Origins of the modern Zombie

Zombology, or the study, development, and classification of Zombies; is a rich and interesting field with a long history. Although Zombology has existed for hundreds, perhaps even thousands, of years, mainly in the form of magical or religious ceremonies which raised the dead, modern Zombology did not take form until about 1912.

In 1912, Dr. Otto Standish, known as the Father of Modern Zombology, published Mechanisms and Characteristics of the Undead, a treatise which raised zombology from the level of folklore and myth to a science. Standish spent several years in the field, studying the voodoo rituals which produced the undead, and their effects on undead physiology. I have read many of his unpublished papers on a past visit to his family home in Haiti and his work is downright fascinating.

Otto Standish was the son of missionaries, and spent much of his childhood in the Caribbean. It was there that he developed his lifelong fascination with the undead. This fascination lasted even after his parents perceived an “immoral interest in the black arts” in their son, and decided to move back to America.

Standish attained a medical degree whilst in Utah, but was frustrated by the inability of modern medicine to explain the re-animations he had witnessed in his youth. Eventually, he returned to the Caribbean to apply the scientific method to this phenomenon.

With the cooperation of voodoo practitioners, Standish performed various experiments with Zombie subjects so that he could accurately record their physical and mental characteristics. He described his procedures in great detail, so that even though his research was limited to voodoo-animated Zombies, his methods were later used to study other kinds of Zombies as well.

After Standish’s book was published, he was ousted from the medical community.
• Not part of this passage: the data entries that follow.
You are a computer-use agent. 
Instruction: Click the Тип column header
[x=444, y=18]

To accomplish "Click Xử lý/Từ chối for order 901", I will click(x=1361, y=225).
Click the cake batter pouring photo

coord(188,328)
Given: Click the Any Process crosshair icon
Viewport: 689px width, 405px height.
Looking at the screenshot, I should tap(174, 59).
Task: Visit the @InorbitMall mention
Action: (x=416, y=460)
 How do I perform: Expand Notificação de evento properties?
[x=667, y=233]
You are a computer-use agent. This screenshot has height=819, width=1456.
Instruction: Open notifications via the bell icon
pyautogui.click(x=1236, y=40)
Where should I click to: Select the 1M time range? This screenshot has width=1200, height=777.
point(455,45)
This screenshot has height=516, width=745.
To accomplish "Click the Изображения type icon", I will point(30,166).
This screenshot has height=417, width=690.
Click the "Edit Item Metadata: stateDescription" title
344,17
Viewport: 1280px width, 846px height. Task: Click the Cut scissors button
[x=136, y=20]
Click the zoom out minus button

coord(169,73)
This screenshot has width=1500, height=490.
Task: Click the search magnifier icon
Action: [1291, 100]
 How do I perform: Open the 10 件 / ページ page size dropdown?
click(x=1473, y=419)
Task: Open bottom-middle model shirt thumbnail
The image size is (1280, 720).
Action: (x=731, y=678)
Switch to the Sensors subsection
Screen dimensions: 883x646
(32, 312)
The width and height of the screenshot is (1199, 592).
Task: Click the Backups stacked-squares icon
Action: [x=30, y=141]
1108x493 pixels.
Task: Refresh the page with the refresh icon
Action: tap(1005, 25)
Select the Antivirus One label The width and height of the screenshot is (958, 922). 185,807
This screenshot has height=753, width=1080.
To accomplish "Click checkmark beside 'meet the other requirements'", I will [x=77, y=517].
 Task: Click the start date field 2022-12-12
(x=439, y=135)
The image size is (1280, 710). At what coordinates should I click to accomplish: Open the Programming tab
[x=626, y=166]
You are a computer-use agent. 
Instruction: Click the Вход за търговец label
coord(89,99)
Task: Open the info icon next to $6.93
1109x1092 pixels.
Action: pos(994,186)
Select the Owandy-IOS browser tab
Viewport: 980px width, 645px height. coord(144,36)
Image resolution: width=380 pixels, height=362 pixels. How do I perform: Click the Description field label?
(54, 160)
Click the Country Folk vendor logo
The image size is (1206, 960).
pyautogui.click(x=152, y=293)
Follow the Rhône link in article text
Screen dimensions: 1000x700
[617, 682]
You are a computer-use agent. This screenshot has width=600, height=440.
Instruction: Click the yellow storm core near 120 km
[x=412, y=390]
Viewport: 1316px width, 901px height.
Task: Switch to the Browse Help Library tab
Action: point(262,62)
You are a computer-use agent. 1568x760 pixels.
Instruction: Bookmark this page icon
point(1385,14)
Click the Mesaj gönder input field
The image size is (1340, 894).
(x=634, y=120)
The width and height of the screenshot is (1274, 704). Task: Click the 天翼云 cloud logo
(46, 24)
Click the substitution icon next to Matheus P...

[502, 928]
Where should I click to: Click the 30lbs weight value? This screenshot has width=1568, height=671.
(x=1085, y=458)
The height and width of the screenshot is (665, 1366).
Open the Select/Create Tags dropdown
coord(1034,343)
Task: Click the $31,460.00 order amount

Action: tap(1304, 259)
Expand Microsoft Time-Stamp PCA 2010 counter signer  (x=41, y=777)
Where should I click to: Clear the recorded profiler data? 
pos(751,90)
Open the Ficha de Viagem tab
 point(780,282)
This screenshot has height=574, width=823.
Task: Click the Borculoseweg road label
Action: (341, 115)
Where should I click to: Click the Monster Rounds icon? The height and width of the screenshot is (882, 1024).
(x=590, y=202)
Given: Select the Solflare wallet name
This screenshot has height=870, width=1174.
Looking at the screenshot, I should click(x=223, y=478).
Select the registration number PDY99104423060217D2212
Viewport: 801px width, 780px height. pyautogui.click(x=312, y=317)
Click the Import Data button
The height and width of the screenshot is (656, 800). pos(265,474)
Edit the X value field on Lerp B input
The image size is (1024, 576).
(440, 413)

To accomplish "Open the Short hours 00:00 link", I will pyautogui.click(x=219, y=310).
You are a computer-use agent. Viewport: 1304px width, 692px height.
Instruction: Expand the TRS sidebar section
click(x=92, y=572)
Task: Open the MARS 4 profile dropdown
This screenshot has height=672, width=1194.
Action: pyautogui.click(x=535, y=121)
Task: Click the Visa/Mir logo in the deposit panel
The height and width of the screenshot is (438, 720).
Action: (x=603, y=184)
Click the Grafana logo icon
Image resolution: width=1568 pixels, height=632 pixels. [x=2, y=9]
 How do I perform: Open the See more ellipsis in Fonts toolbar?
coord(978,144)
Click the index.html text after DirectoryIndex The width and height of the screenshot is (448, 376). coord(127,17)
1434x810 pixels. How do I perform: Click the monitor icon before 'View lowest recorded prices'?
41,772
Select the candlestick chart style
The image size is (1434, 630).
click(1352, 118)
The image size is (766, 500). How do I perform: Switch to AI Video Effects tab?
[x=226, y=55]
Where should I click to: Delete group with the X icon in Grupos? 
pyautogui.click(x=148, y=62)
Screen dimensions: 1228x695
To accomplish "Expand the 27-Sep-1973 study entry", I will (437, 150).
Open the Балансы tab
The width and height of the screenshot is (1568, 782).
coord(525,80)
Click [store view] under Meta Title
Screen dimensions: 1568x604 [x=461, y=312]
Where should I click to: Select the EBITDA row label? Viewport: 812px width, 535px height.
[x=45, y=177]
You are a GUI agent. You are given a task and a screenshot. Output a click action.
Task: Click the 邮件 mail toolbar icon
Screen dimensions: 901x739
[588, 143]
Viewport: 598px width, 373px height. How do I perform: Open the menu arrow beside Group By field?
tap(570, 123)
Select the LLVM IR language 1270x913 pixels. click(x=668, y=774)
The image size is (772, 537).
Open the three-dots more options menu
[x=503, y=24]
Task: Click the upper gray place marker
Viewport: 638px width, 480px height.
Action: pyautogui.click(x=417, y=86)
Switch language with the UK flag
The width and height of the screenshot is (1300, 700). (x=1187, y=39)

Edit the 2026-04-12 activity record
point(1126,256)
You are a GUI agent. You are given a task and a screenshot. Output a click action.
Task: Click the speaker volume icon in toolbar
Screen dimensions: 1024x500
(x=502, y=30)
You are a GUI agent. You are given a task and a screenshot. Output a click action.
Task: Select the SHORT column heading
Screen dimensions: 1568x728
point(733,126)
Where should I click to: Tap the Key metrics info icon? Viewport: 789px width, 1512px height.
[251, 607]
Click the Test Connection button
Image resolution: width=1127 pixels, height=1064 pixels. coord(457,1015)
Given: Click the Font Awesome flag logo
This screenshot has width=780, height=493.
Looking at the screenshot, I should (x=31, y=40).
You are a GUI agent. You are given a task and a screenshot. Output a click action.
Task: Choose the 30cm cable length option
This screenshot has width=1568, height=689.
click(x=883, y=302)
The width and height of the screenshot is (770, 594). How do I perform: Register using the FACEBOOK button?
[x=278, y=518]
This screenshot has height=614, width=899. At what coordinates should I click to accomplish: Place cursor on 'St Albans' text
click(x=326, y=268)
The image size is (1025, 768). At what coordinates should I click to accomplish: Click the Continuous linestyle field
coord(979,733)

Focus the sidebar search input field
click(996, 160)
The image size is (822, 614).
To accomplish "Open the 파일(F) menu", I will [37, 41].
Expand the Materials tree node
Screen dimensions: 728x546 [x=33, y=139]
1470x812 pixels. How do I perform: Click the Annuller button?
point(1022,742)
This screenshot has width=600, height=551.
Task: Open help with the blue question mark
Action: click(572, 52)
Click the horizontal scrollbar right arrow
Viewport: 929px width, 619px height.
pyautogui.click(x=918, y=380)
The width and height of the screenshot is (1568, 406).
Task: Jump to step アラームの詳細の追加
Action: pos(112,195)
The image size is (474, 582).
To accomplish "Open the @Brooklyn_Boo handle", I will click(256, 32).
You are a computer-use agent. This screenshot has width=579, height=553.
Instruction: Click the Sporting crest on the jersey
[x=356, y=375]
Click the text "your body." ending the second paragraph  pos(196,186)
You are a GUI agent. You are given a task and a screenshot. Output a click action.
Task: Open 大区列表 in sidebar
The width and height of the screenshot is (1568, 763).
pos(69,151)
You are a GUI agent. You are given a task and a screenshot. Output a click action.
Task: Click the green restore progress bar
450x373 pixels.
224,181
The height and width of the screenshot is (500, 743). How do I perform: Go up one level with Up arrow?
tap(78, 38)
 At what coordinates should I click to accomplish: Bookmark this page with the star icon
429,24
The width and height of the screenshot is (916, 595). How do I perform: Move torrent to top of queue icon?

Nevertheless, some that read his book intending to denounce it were intrigued by his ideas, and impressed by his thoroughness. The book circulated quietly for a while, and then interest died down. Standish moved back to the Caribbean in 1919 and disappeared.

Re-animation was brought back to the public interest after the movie Frankenstein came out in 1931. There was some demand for copies of Standish’s book to see if he made any references to electricity in his research. Although Standish did not cover this method of re-animation, readers were again impressed by his methods and thoroughness. Covert research into other methods of re-animation began, and the field of Zombology began to grow.

With the advent of the atomic age, even more methods of re-animation were proposed and researched. Eventually, of course, this explosion of research got noticed by the military. After a few ventures which ended badly for most involved, the military decided that the use of Zombies in combat was too unpredictable and abandoned the idea, with a few notable exceptions. However, even without government assistance, the field of Zombology continued to quietly flourish.

There are many different branches of Zombology today. See Zombie Classifications.

Although thriving within its own community, Zombology continues to be beneath the level of awareness of most of the world. That does not mean that there are not opportunities for enterprising young folk, though. There are always replacements needed in field research, and there is even a growing interest in Zombological theory mainly from the inaccurate portrayal on TV and cinema screens.

As I can attest, one thing to be aware of when entering this field is that it is not very financially rewarding. Commercial, industrial and military applications for Zombies continue to go awry, when tried at all. The last such attempt was “My Li’l Voodoo Kit”, marketed by the Farley Toys corporation in 1982. CEO and founder William Farley was shortly thereafter put out of business by the various lawsuits resulting from various uses of the kit by children. When asked later to explain his actions, Farley said “Well, when I was little, I raised the dead all the time, and it never got out of control.” I have one of these kits and can confirm that in the hands of an amateur the results would clearly be dangerous. How Farley managed to get any backing whatsoever is beyond me. They are just too successful.

At any rate, grants for Zombological research are few and far between, so it is not an easy field to make a living in. Many universities still do not recognise Zombology as a valid science, so there are no longer any faculty positions available at this time. However, many Zombologists will tell you that it is the most rewarding work they have ever done.